For any business, winning internal buy-in from each department and employee working on a content marketing campaign typically arises as a key obstacle to a successful strategy. According to Dorothy Davis, content director for PennEnergy, clearly defined strategies and goals across her company are among the main reasons its content strategy has worked.
When an organization decides content marketing is the best way to achieve its goals, ensuring each department involved is on the same page provides the stability needed to succeed.
“One of the biggest challenges is getting buy-in from everyone working on the project,” Davis said in an interview with Brafton. “It’s difficult because the way people are trained as journalists and marketers can be very different. It’s important to have everyone sit down and work on the same strategy from the beginning.”
PennEnergy, a resource for global energy professionals, relies on a content marketing strategy to achieve its marketing goals of winning more page views, building search visibility and cultivating stronger brand authority.
Davis, herself, was sold on the concept of content from another team member. “We decided to use content marketing on the recommendation of our SEO team,” Davis said. “It was clear that quality, keyword-rich content was what we needed based on the direction Google’s algorithms were going.”
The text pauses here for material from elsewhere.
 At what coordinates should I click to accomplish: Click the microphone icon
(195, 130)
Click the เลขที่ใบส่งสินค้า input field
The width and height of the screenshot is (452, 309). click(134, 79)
Davis and her colleagues collaborated from the outset of the project to ensure website content reflected PennEnergy’s brand message. Working with feedback from each department in the organization helped find the right path to success for the company’s customized web marketing strategy.
Her experience is an example that marketers who want to win content buy-in should focus on:
- Fostering cross-department collaboration from the start to direct brand voice
- Setting goals based on multiple team members’ success metrics
- Establishing analytics transparency to determine the right strategy
“It’s important to have everyone sit down and work on the same strategy from the beginning.”
Brafton recently highlighted a report from the Optimization Group that echoed Davis’ thoughts on web marketing. The study said a lack of communication between departments remains one of the great barriers to web marketing success. For PennEnergy, its internal alignment regarding content strategy and goals has helped it avoid these issues. As a result, content marketing stands as a consistent source of website traffic and new prospects.
“We’ve absolutely seen an improvement in the perception of our brand authority as we started creating content,” Davis said. “It’s distinguished us from our competitors, because people come to our site and see that we’re doing more than just trying to sell. They get something from us that they don’t in other places.”